_ISTRUZIONI E REQUISITI_
Aggiorna il passo del testo fornito da "Il presidente Juncker" a "desideri dell’industria, vero?", sostituendo "problema" con "nodo", e riportalo per intero.

_TESTO FORNITO_
============================================================
Fin dall’inizio il pubblico era stato escluso dall’Accordo Economico e Commerciale Globale tra Canada e Unione Europea. Ci sono dei motivi per questo, incentrati sul fatto che il CETA è indistinguibile dai vari accordi di “libero scambio” in corso e, come il Partenariato Trans-Pacifico, va persino ben oltre l’Accordo Nordamericano di Libero Scambio.
Fin dall’inizio il pubblico era stato escluso dall’Accordo Economico e Commerciale Globale tra Canada e Unione Europea. Ci sono dei motivi per questo, incentrati sul fatto che il CETA è indistinguibile dai vari accordi di “libero scambio” in corso e, come il Partenariato Trans-Pacifico, va persino ben oltre l’Accordo Nordamericano di Libero Scambio.
Il presidente Juncker ha detto dapprima, il 28 giugno, che non c’era necessità di ratifica da parte dei parlamenti europei, anche se ha graziosamente concesso che i governi della UE potevano “analizzare” il testo del CETA. Il problema, ha detto, era che “consentire ai parlamenti nazionali di dire la loro sull’accordo paralizzerà il processo e metterà a rischio la credibilità del blocco”, ha scritto Deutsche Welle. Beh, non possiamo permettere che una democrazia casinista intralci la lista dei desideri dell’industria, vero?
============================================================
_ESTRATTO SORGENTE_
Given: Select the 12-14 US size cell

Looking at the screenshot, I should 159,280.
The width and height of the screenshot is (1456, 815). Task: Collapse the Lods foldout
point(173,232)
============================================================
_RISPOSTA_
Il presidente Juncker ha detto dapprima, il 28 giugno, che non c’era necessità di ratifica da parte dei parlamenti europei, anche se ha graziosamente concesso che i governi della UE potevano “analizzare” il testo del CETA. Il nodo, ha detto, era che “consentire ai parlamenti nazionali di dire la loro sull’accordo paralizzerà il processo e metterà a rischio la credibilità del blocco”, ha scritto Deutsche Welle. Beh, non possiamo permettere che una democrazia casinista intralci la lista dei desideri dell’industria, vero?